Late last week as I made final preparations for a trip to Lake Superior in Michigan waters for a shot at some late season lake trout I was all but out of my mind with excitement over “what might be?!” Our timing was right. We’d done our research. Water temps looked to be right where we needed them to be for a successful trip and the near shore wind forecast predicted calm to 3 foot waves during our stay. The timing looked “just right” for a legit shot at a 25+ pound lake trout!
Grant, as many of you already know, fishes Lake Superior in the Duluth area relentlessly throughout the spring and summer. Herb, despite living within miles of the big lake his entire life, had only been on the lake chasing lakers one time in 67 years.
Lake trout season in Michigan waters remains open until the end of October and as the water temps on the big lake cool in advance of winter lake trout start to accumulate in large numbers around in-shore reefs and islands in preparation for the spawn.
Whereas some fish species turn up their noses at all but the most carefully presented baits and lures during their spawning rituals lake trout seemingly lose their minds with aggression making them overly willing to strike out at an angler’s offerings. And many of these fish run big. Really big!! And it is this “perfect storm” of conditions that had us targeting lake trout when most had already put their big lake boats up for the season.
Of course not everything worked as planned. In all honesty our original plan was to jig fish for these lake trout but that just didn’t come together for us on this trip. When the lake was calm enough to fish jigs the fish were inactive. When the clouds rolled in and the fish got active, the winds kicked up making our attempts to fish jigs utterly futile.
The solution? Fire up the kicker and break out the trolling gear. The fish were up feeding in the top half of the water column so we didn’t need anything too fancy to get the job done. Actually, in all honesty, the crankbaits used would have looked right at home tied to a crankbait rod being run by a Mille Lacs Lake walleye guy fishing at night right now. Shallow diving stickbaits worked the best with #13 jointed raps, 900 series reef runners and Bomber Long A’s taking most of our crankbait fish.
We rounded out our presentation by fishing two of our allowed 9 rods (3 per person in MI) on downriggers. 4 – 6 inch spoons with BRIGHT contrasting patterns worked very well trolled at 2 – 2.2 MPH. Depths fished were 21′ – 31′ feet down over 40′ – 60′ of water. Our most productive areas were narrow rock spines that topped out around 35 feet with deep water on all sides. Our most productive spines were miles in length and would alternately rise toward the surface and drop back down to 50′ of water or so along the entire length creating perfect spawning habitat and structure to hold the lakers.

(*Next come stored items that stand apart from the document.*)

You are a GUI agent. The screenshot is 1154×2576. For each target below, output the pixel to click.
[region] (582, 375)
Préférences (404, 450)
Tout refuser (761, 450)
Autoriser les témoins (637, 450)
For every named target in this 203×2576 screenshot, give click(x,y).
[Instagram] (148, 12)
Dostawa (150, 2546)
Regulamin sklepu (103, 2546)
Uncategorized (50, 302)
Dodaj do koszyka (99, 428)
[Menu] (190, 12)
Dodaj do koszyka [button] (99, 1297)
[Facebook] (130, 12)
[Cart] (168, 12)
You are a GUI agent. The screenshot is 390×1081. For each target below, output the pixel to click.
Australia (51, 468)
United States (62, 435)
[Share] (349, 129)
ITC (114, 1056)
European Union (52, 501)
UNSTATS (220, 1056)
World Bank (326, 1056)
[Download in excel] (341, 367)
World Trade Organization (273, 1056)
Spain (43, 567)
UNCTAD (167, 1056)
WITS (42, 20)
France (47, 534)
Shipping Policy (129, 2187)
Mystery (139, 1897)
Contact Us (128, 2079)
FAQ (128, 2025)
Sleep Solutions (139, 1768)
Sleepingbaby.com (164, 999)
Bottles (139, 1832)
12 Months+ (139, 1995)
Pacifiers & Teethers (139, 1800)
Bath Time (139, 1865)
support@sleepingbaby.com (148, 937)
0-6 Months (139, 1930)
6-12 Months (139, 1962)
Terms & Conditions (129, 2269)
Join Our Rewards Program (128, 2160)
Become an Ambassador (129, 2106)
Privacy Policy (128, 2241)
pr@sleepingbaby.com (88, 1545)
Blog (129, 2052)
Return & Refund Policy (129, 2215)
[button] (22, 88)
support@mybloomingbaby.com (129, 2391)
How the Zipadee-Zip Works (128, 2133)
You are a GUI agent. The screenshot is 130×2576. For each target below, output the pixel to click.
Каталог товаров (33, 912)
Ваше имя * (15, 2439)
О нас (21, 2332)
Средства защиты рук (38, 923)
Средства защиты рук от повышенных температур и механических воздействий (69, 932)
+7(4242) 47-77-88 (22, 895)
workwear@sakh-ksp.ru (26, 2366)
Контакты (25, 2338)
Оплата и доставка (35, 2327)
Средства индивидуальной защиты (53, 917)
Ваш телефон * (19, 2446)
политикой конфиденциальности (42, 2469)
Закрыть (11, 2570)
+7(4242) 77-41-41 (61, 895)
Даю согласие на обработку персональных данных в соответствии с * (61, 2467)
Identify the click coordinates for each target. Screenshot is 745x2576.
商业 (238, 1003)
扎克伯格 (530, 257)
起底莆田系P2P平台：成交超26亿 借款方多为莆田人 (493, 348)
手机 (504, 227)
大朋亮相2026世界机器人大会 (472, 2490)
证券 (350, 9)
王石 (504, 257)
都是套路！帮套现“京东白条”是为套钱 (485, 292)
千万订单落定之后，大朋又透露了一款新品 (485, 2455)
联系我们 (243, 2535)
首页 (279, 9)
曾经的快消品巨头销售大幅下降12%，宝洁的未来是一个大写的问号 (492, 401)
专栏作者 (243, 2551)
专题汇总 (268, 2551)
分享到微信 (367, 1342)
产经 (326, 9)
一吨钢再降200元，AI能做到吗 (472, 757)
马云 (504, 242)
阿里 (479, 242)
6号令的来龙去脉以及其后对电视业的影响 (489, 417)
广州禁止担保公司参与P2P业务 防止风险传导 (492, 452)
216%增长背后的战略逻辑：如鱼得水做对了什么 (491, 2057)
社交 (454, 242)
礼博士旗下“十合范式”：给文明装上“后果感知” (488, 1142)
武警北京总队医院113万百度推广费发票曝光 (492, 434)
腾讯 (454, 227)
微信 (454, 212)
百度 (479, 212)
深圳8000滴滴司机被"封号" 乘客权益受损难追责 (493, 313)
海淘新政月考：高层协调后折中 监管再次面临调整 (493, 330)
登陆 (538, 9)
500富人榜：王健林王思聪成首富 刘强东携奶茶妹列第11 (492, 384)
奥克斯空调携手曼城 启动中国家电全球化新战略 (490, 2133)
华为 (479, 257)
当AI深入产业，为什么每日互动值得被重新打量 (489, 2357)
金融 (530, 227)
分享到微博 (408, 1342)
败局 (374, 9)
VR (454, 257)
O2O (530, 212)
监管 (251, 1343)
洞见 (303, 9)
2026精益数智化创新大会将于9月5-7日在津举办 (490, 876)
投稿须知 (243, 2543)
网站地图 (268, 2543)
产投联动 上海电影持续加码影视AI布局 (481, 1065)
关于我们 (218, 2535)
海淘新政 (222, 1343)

Early in the morning, later in the afternoon or any time the winds kicked up the cranbaits would produce. If the winds laid back down or the sun popped out the fish would forgo the boards and crankbaits and focus their attentions on our spoon rods. When the conditions were right… MAN, YOU BETTER BE READY TO WORK! We would hit 2 or 3 fish at a time which meant we had to fly into action clearing boards, fight fish and reset rods to keep everything working smoothly.
One thing we picked up on that really paid huge dividends for us was to resist the urge to fish baits just above any lakers shown on our electronics. These fish wanted to come up and ambush baits from below and they’re willing to come a long way in the water column to do it! Most of the time we fished in 50′ – 60′ of water and we regularly marked fish within 2′ of the bottom. Drop lures on downriggers just a couple feet above those fish you say? We found that to be a complete waste of time. Now, brings those baits up in the water column, WAY UP, and the fish would rise to the baits and crush them. With 35+ foot water clarity fish can see baits from a LONG way off and we found that by positioning our spoons 19′ – 31′ feet down and our crankbaits 7′ – 15′ down our catch rates jumped dramatically and any time we messed with deep diving crankbaits or deeper downrigger sets the fish all but dried up.